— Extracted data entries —

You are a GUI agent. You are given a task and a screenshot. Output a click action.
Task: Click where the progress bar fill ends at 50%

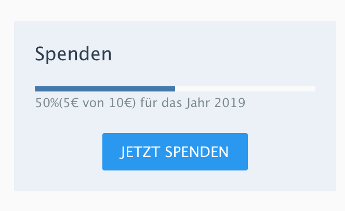tap(175, 89)
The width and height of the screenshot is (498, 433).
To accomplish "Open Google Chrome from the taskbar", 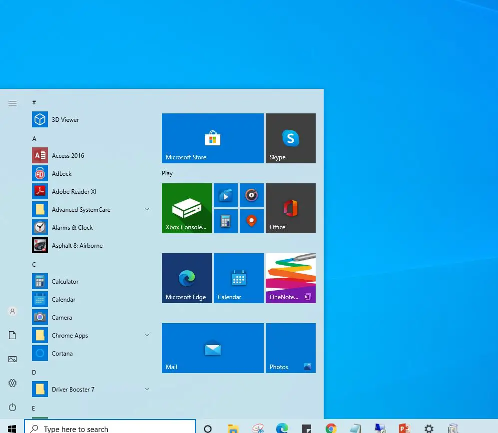I will 331,429.
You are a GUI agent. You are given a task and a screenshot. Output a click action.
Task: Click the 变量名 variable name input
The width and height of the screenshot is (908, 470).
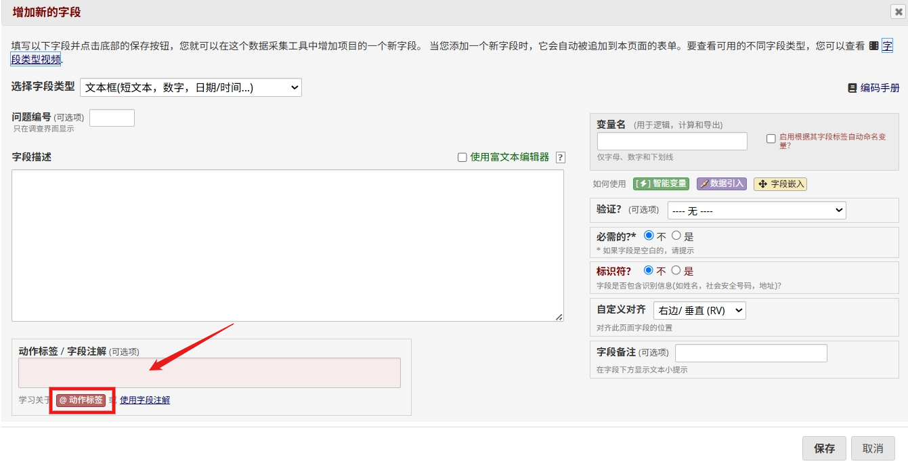coord(672,141)
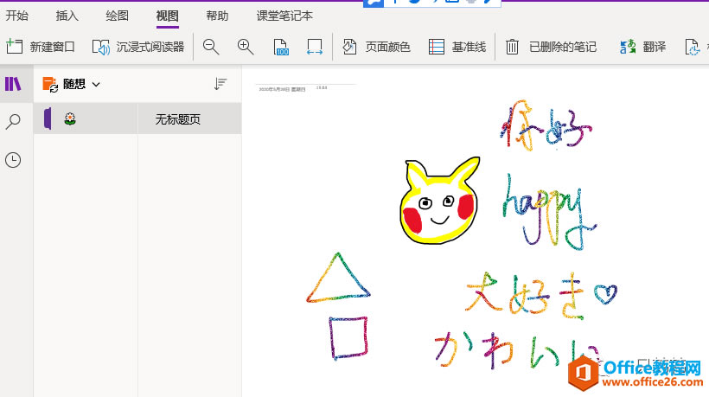Screen dimensions: 709x397
Task: Open the page sort options icon
Action: pyautogui.click(x=220, y=84)
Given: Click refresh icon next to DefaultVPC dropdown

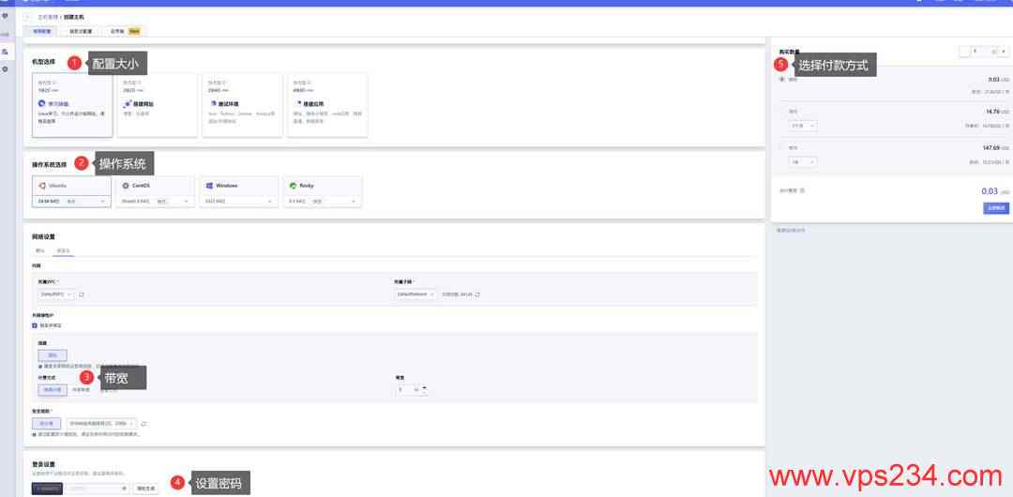Looking at the screenshot, I should click(82, 294).
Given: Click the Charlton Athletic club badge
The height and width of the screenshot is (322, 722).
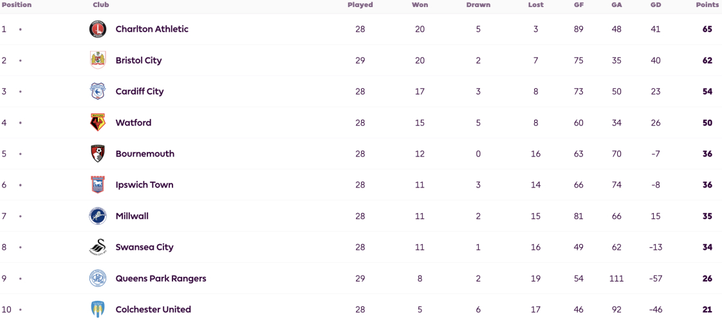Looking at the screenshot, I should click(98, 29).
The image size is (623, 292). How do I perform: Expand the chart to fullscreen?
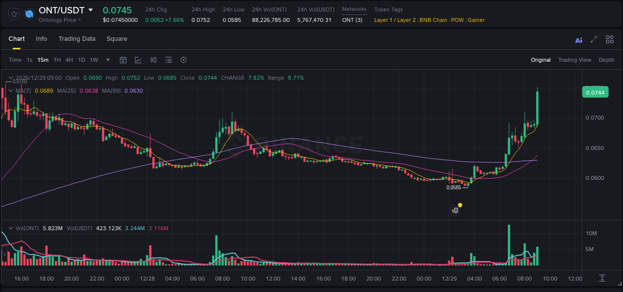point(594,39)
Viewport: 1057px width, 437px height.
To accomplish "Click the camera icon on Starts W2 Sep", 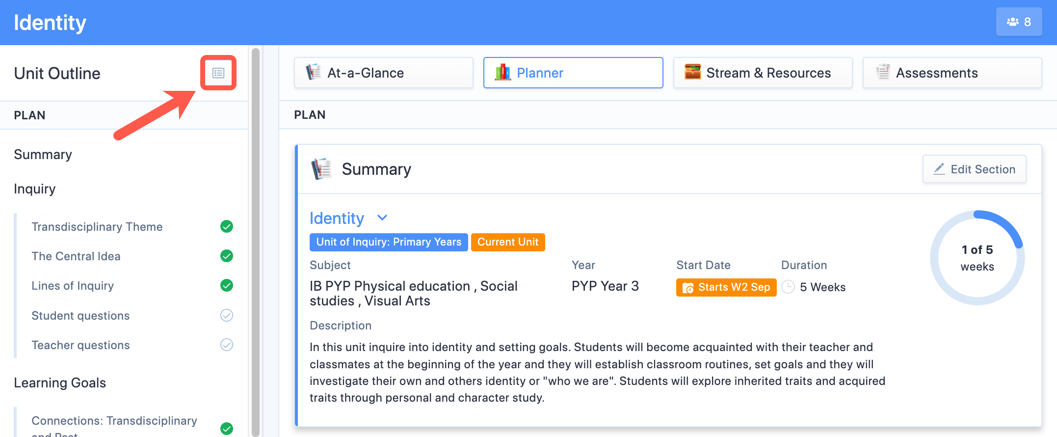I will click(689, 287).
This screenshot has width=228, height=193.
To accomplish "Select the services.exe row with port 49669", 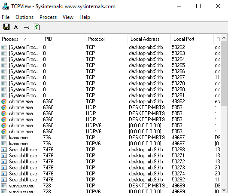I will pyautogui.click(x=110, y=186).
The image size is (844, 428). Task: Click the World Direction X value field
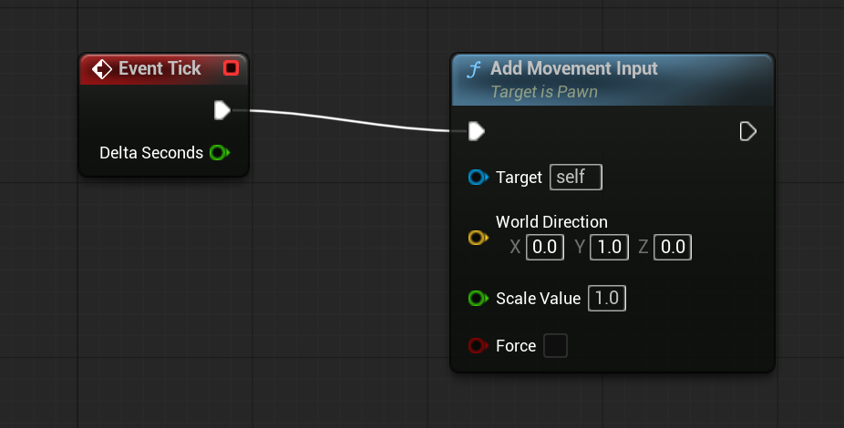point(545,248)
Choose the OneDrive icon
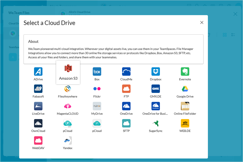The image size is (243, 162). [x=126, y=106]
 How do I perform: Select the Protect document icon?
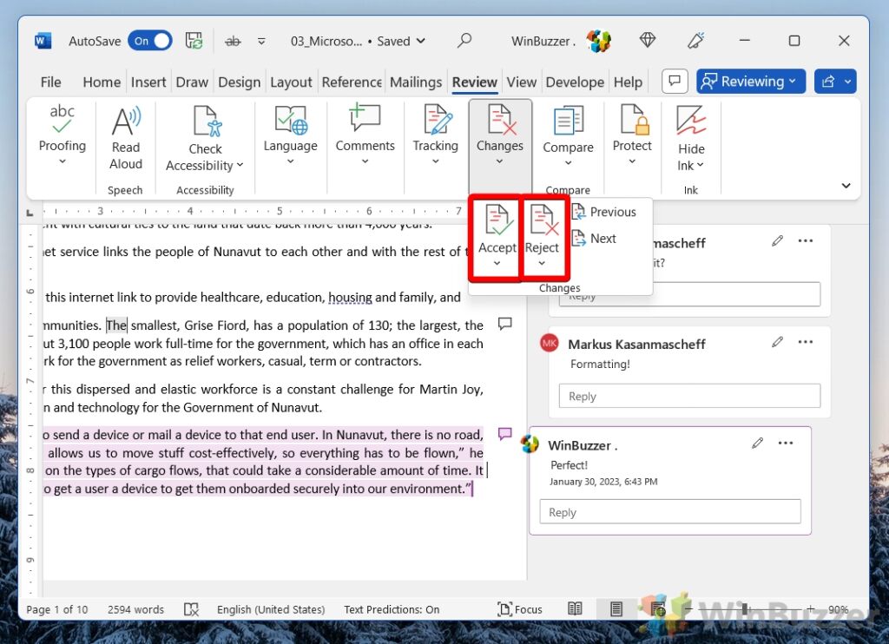coord(631,130)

— Task directions —
Leave the pictures out and restate exactly the lines from the one that has "The image size is (844, 428)." through the final line of the entries above, both ends included.

— Your solution —
The image size is (844, 428). Task: Click the World Direction X value field
point(545,248)
Choose the OneDrive icon
The image size is (243, 162). [x=126, y=106]
 How do I perform: Select the Protect document icon?
coord(631,130)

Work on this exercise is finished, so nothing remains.